과제 지시 - "You are a GUI" 문구가 있는 줄부터 "Conversion Kits & Parts" 문구가 있는 줄까지 다시 쓰시오. 이때 "Parts" 표현만 "Components" 표현으로 치환하고 나머지는 그대로 두시오.

과제용 항목 -
+++++

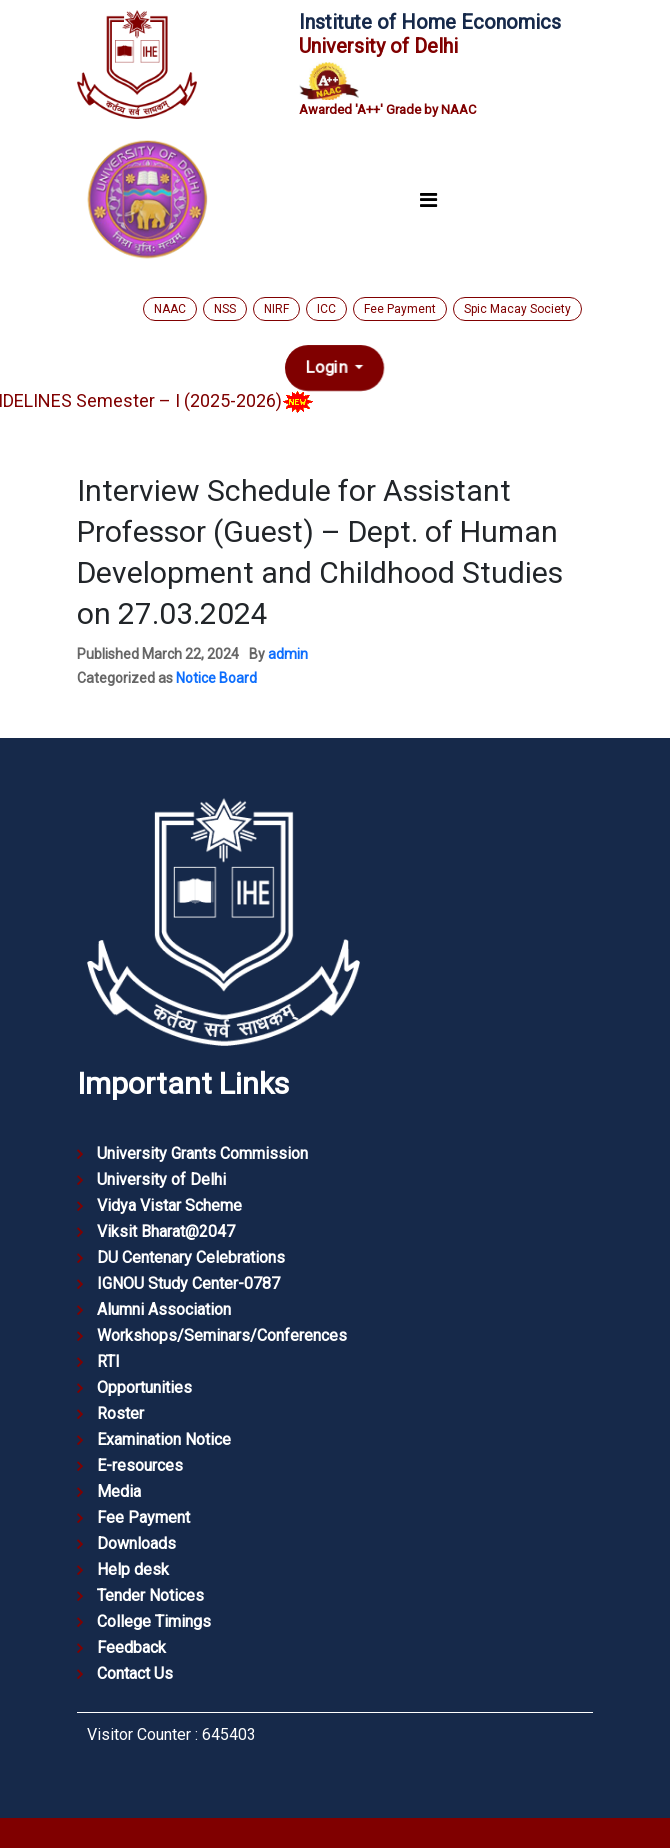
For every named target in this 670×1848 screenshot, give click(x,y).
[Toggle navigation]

+++++

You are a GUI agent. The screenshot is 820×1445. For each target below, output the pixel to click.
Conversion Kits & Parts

+++++

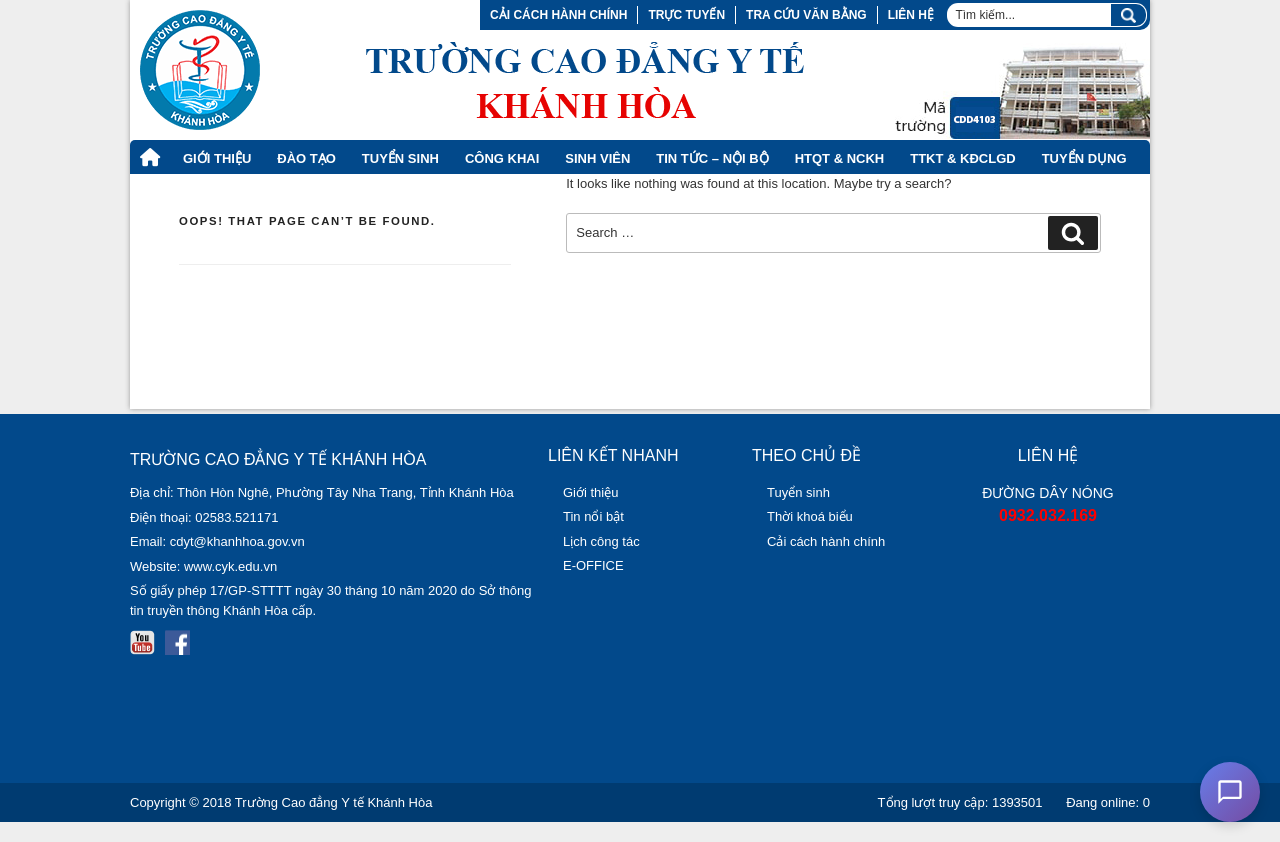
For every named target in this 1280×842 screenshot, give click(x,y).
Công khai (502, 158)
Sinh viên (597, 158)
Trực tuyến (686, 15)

+++++

과제 답변 -
You are a GUI agent. The screenshot is 820×1445. For each target below, output the pixel to click.
Conversion Kits & Components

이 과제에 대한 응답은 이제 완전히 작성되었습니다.